John’s grandparents arrived in the early 1920s, one side from Savannah, the other from Huntsville, Alabama. He grew up in the mid-1970s version of the city—when Criteria Studios was cutting some of the greatest rock & roll ever recorded and the Dolphins were winning back-to-back Super Bowls at the Orange Bowl. He attended Super Bowls II and III. He played and coached in the Orange Bowl. He called it decrepit, uncomfortable, and a shrine all in one breath. I had the same impression as a youngster who first visited in the early 80s.1

The Miami Dolphins were important to both of us. John’s parents bought season tickets in year one. They dumped him and his siblings in the Huddle Club in the west end zone while they sat on the 50 yard line. He has memories similar to my own: the sound tumbling down from the closed end of the stadium, shaking the structure. Joe Robbie Stadium, where the Dolphins moved when they vacated the Orange Bowl, is beyond sterile in comparison.

John’s Allman Brothers origin story includes older kids in his neighborhood who dropped the needle and said, “Listen.” He landed on the Allman Brothers because of the intensity. Nobody played harder, with more passion, more purpose. Six guys playing as one. As a coach, he saw them as a team: everybody knew their role, everybody contributed, everybody supported. That framework held from 1969 to 2014.

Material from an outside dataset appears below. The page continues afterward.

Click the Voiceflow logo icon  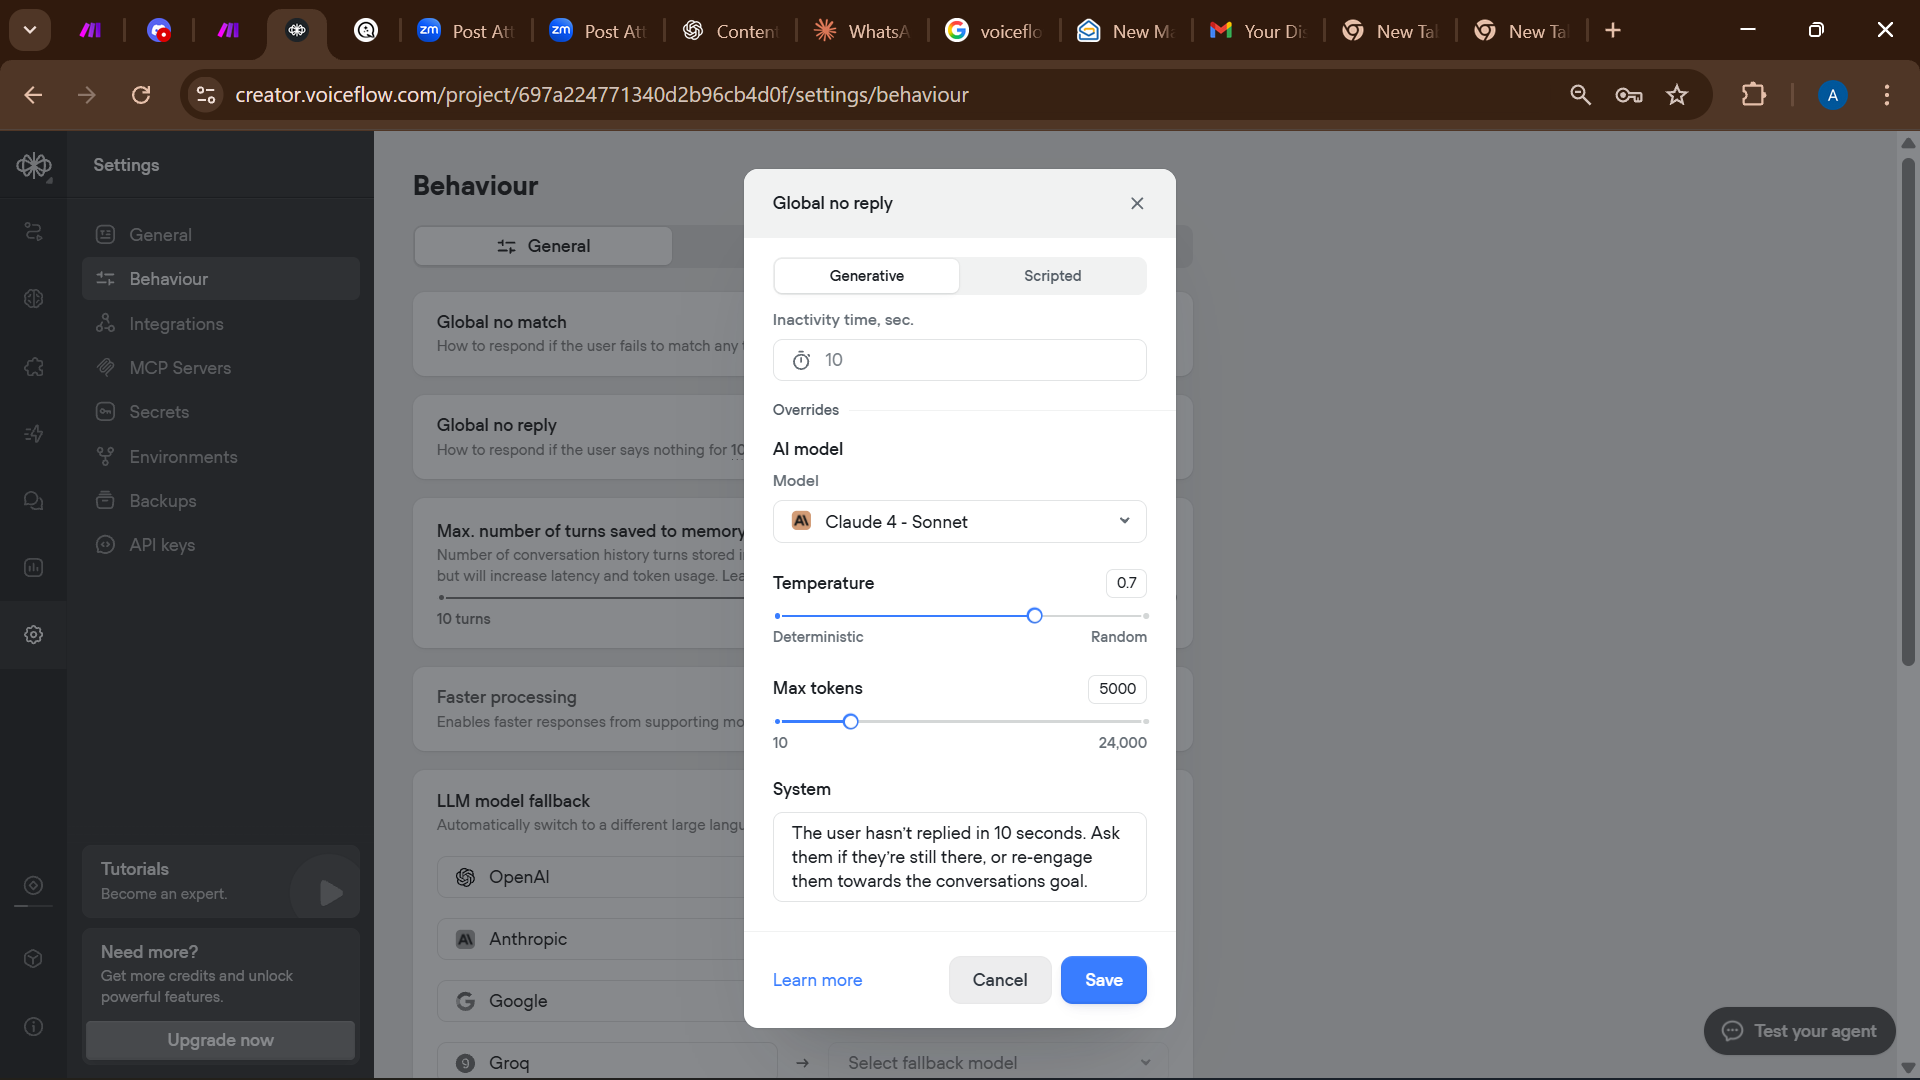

We ranked the catalog the way nerds do. Enlightened Rogues—a Miami record, maybe the most underappreciated Allman Brothers album. Brothers of the Road—last, always, because it doesn’t have Jaimoe. Reach for the Sky only ahead of BotR because it does. Win, Lose or Draw saved from the bottom by “High Falls,” one of the most complex songs in the catalog and the seed of Sea Level.

John’s first Allman Brothers show was the Hollywood Sportatorium January 22, 1972.2 He was twelve and it was freezing. That is about all he remembers from what was surely a mind-blowing experience.

The show that hooked him for good was August 17, 1974 was at where else but the Orange Bowl? He was fourteen and his life has never been the same since.